The ClusterOperator/node-tuning
object also contains useful information about the Operator and its node agents' health. For example, Operator misconfiguration is reported by ClusterOperator/node-tuning
status messages.
To get status information about the ClusterOperator/node-tuning
object, run the following command:
$ oc get co/node-tuning -n openshift-cluster-node-tuning-operator
NAME VERSION AVAILABLE PROGRESSING DEGRADED SINCE MESSAGE
node-tuning 4.17.1 True False True 60m 1/5 Profiles with bootcmdline conflict
If either the ClusterOperator/node-tuning
or a profile object’s status is DEGRADED
, additional information is provided in the Operator or operand logs.
The custom resource (CR) for the Operator has two major sections. The first section, profile:
, is a list of TuneD profiles and their names. The second, recommend:
, defines the profile selection logic.
Multiple custom tuning specifications can co-exist as multiple CRs in the Operator’s namespace. The existence of new CRs or the deletion of old CRs is detected by the Operator. All existing custom tuning specifications are merged and appropriate objects for the containerized TuneD daemons are updated.
* * *
**SET TASK:** In the node tuning text, what are the two major sections of the Operator's custom resource?
* * *
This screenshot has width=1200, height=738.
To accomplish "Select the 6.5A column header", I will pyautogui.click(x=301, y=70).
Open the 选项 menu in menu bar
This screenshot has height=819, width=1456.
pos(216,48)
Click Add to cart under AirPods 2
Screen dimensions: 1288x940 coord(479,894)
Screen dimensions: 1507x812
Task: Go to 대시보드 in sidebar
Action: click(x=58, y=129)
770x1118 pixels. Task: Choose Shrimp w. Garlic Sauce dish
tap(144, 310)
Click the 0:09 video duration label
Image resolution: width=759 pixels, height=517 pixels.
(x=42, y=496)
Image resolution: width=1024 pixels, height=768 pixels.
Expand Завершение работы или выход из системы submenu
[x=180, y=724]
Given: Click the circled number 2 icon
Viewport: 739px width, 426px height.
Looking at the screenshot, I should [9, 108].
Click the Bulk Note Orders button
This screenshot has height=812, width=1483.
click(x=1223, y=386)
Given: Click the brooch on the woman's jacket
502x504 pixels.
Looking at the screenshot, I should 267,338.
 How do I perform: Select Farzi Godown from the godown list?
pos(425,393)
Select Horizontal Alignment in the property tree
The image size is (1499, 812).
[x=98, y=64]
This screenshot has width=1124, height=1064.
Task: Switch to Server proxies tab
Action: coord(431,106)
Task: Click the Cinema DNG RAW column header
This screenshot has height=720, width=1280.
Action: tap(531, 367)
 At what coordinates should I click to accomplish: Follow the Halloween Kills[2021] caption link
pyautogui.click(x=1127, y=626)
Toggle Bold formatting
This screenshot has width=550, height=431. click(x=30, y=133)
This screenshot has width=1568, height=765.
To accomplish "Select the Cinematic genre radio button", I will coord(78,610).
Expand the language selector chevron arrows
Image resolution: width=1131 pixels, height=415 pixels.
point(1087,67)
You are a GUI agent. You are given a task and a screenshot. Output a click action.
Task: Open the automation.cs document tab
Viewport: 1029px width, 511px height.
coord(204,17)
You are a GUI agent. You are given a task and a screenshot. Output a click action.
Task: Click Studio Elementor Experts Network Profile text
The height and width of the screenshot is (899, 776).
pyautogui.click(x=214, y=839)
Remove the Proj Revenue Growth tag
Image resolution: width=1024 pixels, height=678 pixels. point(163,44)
* * *
**RESPONSE BELOW:** The profile section, which lists TuneD profiles and their names, and the recommend section, which defines the profile selection logic.